BEGIN EXCERPTED RECORDS

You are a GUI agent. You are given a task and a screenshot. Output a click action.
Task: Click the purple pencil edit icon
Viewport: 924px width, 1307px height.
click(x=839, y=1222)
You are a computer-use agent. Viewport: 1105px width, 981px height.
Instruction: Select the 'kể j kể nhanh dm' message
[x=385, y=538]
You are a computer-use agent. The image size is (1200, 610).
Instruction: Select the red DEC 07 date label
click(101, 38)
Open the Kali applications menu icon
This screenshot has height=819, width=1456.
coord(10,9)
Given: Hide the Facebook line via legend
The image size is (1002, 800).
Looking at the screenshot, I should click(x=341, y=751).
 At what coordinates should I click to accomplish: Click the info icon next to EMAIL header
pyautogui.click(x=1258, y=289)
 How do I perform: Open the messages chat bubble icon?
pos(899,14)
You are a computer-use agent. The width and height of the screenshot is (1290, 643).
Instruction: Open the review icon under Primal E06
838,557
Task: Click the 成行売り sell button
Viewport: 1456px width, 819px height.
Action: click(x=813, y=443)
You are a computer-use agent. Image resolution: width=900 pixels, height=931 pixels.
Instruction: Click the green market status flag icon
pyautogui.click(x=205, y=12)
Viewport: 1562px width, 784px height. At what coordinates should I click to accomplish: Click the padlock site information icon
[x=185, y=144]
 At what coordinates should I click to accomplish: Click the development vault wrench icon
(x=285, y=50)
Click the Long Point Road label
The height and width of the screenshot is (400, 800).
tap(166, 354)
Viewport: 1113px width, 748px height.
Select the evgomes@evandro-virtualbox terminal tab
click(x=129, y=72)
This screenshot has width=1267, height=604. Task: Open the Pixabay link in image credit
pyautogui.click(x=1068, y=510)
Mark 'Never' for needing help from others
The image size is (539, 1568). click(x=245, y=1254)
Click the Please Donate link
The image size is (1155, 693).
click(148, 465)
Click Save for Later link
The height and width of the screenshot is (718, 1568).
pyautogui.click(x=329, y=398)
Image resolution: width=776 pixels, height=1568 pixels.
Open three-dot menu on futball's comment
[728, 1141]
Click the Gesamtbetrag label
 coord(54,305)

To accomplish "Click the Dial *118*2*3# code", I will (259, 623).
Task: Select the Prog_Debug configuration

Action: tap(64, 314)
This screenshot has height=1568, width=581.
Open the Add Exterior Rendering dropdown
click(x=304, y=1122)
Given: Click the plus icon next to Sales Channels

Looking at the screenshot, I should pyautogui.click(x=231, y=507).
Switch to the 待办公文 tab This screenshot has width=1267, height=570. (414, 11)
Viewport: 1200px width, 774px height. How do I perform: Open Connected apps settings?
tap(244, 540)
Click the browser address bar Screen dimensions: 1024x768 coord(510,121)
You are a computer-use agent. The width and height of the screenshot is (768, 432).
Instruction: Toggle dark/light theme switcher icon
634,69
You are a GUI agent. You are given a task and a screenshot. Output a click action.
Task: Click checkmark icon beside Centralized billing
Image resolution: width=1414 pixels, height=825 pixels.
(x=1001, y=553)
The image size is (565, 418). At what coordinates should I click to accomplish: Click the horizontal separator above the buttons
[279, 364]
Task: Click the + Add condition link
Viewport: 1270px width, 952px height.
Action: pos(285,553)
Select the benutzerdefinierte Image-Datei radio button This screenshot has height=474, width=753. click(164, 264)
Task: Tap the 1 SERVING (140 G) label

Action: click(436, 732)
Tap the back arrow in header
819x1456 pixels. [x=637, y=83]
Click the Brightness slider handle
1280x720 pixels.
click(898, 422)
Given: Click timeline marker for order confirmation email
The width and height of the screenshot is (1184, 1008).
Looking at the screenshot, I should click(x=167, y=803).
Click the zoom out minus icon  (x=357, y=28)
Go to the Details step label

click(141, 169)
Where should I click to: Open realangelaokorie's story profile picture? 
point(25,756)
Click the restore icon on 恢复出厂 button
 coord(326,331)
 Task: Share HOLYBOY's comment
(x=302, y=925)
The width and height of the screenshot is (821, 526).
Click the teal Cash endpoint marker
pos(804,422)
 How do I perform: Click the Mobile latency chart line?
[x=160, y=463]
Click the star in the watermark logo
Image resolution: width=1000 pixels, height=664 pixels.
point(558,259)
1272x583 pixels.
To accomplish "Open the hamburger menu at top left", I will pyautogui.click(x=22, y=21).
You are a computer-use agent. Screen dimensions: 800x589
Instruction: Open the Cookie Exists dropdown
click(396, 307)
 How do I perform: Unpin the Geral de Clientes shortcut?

END EXCERPTED RECORDS

=== TASK STATEMENT ===
A verbatim repeat of all the entries above is the required answer.

=== SOLVED EXERCISE ===
You are a GUI agent. You are given a task and a screenshot. Output a click action.
Task: Click the purple pencil edit icon
Viewport: 924px width, 1307px height.
click(x=839, y=1222)
You are a computer-use agent. Viewport: 1105px width, 981px height.
Instruction: Select the 'kể j kể nhanh dm' message
[x=385, y=538]
You are a computer-use agent. The image size is (1200, 610).
Instruction: Select the red DEC 07 date label
click(101, 38)
Open the Kali applications menu icon
This screenshot has height=819, width=1456.
coord(10,9)
Given: Hide the Facebook line via legend
The image size is (1002, 800).
Looking at the screenshot, I should click(x=341, y=751).
 At what coordinates should I click to accomplish: Click the info icon next to EMAIL header
pyautogui.click(x=1258, y=289)
 How do I perform: Open the messages chat bubble icon?
pos(899,14)
You are a computer-use agent. The width and height of the screenshot is (1290, 643).
Instruction: Open the review icon under Primal E06
838,557
Task: Click the 成行売り sell button
Viewport: 1456px width, 819px height.
Action: click(x=813, y=443)
You are a computer-use agent. Image resolution: width=900 pixels, height=931 pixels.
Instruction: Click the green market status flag icon
pyautogui.click(x=205, y=12)
Viewport: 1562px width, 784px height. At what coordinates should I click to accomplish: Click the padlock site information icon
[x=185, y=144]
 At what coordinates should I click to accomplish: Click the development vault wrench icon
(x=285, y=50)
Click the Long Point Road label
The height and width of the screenshot is (400, 800).
tap(166, 354)
Viewport: 1113px width, 748px height.
Select the evgomes@evandro-virtualbox terminal tab
click(x=129, y=72)
This screenshot has width=1267, height=604. Task: Open the Pixabay link in image credit
pyautogui.click(x=1068, y=510)
Mark 'Never' for needing help from others
The image size is (539, 1568). click(x=245, y=1254)
Click the Please Donate link
The image size is (1155, 693).
click(148, 465)
Click Save for Later link
The height and width of the screenshot is (718, 1568).
pyautogui.click(x=329, y=398)
Image resolution: width=776 pixels, height=1568 pixels.
Open three-dot menu on futball's comment
[728, 1141]
Click the Gesamtbetrag label
 coord(54,305)

To accomplish "Click the Dial *118*2*3# code", I will (259, 623).
Task: Select the Prog_Debug configuration

Action: tap(64, 314)
This screenshot has height=1568, width=581.
Open the Add Exterior Rendering dropdown
click(x=304, y=1122)
Given: Click the plus icon next to Sales Channels

Looking at the screenshot, I should pyautogui.click(x=231, y=507).
Switch to the 待办公文 tab This screenshot has width=1267, height=570. (414, 11)
Viewport: 1200px width, 774px height. How do I perform: Open Connected apps settings?
tap(244, 540)
Click the browser address bar Screen dimensions: 1024x768 coord(510,121)
You are a computer-use agent. The width and height of the screenshot is (768, 432).
Instruction: Toggle dark/light theme switcher icon
634,69
You are a GUI agent. You are given a task and a screenshot. Output a click action.
Task: Click checkmark icon beside Centralized billing
Image resolution: width=1414 pixels, height=825 pixels.
(x=1001, y=553)
The image size is (565, 418). At what coordinates should I click to accomplish: Click the horizontal separator above the buttons
[279, 364]
Task: Click the + Add condition link
Viewport: 1270px width, 952px height.
Action: pos(285,553)
Select the benutzerdefinierte Image-Datei radio button This screenshot has height=474, width=753. click(164, 264)
Task: Tap the 1 SERVING (140 G) label

Action: click(436, 732)
Tap the back arrow in header
819x1456 pixels. [x=637, y=83]
Click the Brightness slider handle
1280x720 pixels.
click(898, 422)
Given: Click timeline marker for order confirmation email
The width and height of the screenshot is (1184, 1008).
Looking at the screenshot, I should click(x=167, y=803).
Click the zoom out minus icon  (x=357, y=28)
Go to the Details step label

click(141, 169)
Where should I click to: Open realangelaokorie's story profile picture? 
point(25,756)
Click the restore icon on 恢复出厂 button
 coord(326,331)
 Task: Share HOLYBOY's comment
(x=302, y=925)
The width and height of the screenshot is (821, 526).
Click the teal Cash endpoint marker
pos(804,422)
 How do I perform: Click the Mobile latency chart line?
[x=160, y=463]
Click the star in the watermark logo
Image resolution: width=1000 pixels, height=664 pixels.
point(558,259)
1272x583 pixels.
To accomplish "Open the hamburger menu at top left", I will pyautogui.click(x=22, y=21).
You are a computer-use agent. Screen dimensions: 800x589
Instruction: Open the Cookie Exists dropdown
click(396, 307)
 How do I perform: Unpin the Geral de Clientes shortcut?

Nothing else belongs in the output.